There may be some wiggle room in the health care expenses, but that flexibility is nowhere to be found for the pension costs. The effects from the economic implosion in 2008 continue to ripple as the township is required by the state to cover the $10 million gap created by the Great Recession.  

"The municipal pension crisis is not gaining the same level of concern that the school pension has," said Manfredi. "Taxpayers need to force the issue with the state. It is a challenge to provide the same level of service with these costs. It is putting municipal government out of business."

Another side effect of the 2008 economic crisis has been the decrease in assessed property values, said Manfredi. The projected revenues from 2014 real estate taxes are predicted to be approximately $300,000 less than 2013.

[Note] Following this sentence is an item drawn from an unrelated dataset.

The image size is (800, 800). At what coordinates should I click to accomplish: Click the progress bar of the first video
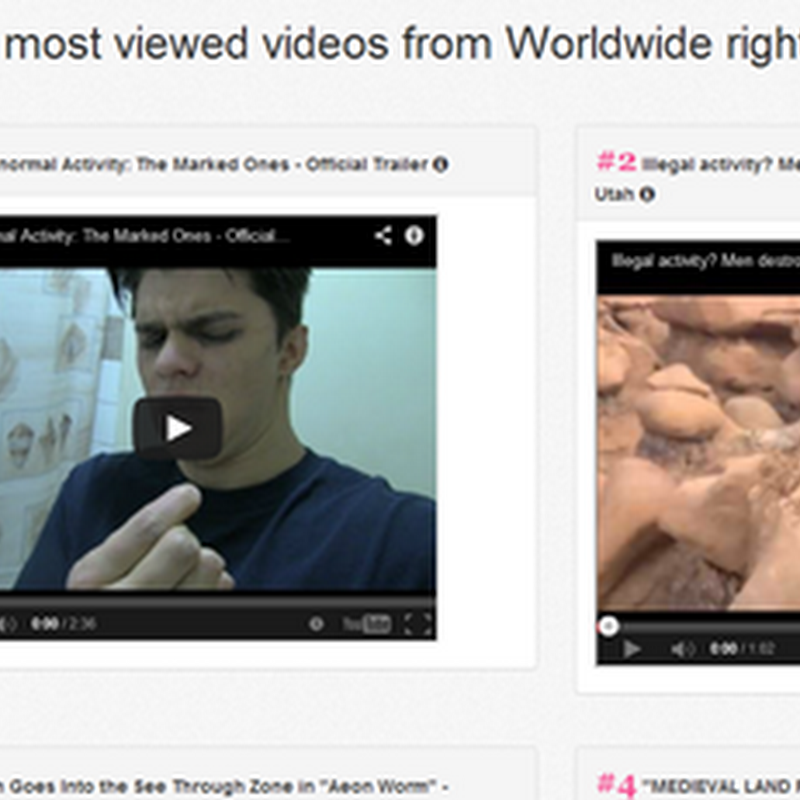click(218, 601)
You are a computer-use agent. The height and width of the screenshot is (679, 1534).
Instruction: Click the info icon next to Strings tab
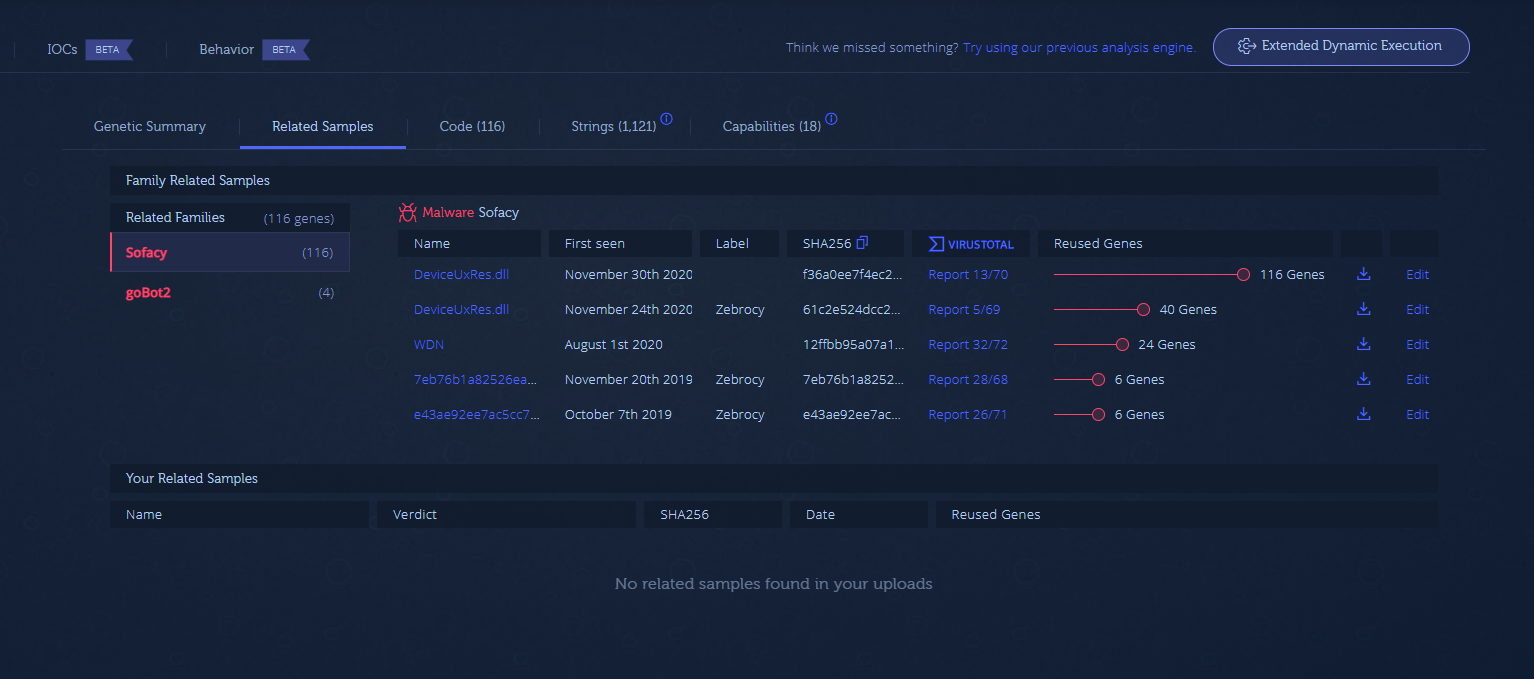pyautogui.click(x=666, y=120)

longstreth neighbor December 02, 2013 at 08:57 PM
It must be nice and have a Cadillac healthcare plan " it's a chauffeur-driven Rolls Royce.". the whole system needs to be revamped and join the population who do pay copay's and contribute to your own healthcare. the free ride needs to be over, Start shopping around for a new healthcare provider. the pensions alone are bankrupting the township. Why do you think so many homes are up for sale residents are leaving a sinking township. Why not make a rule if you work for the township you need to live in it. the taxes are raising for what an inferior education and you wonder why people are leaving. combine police forces with other townships and share expenses.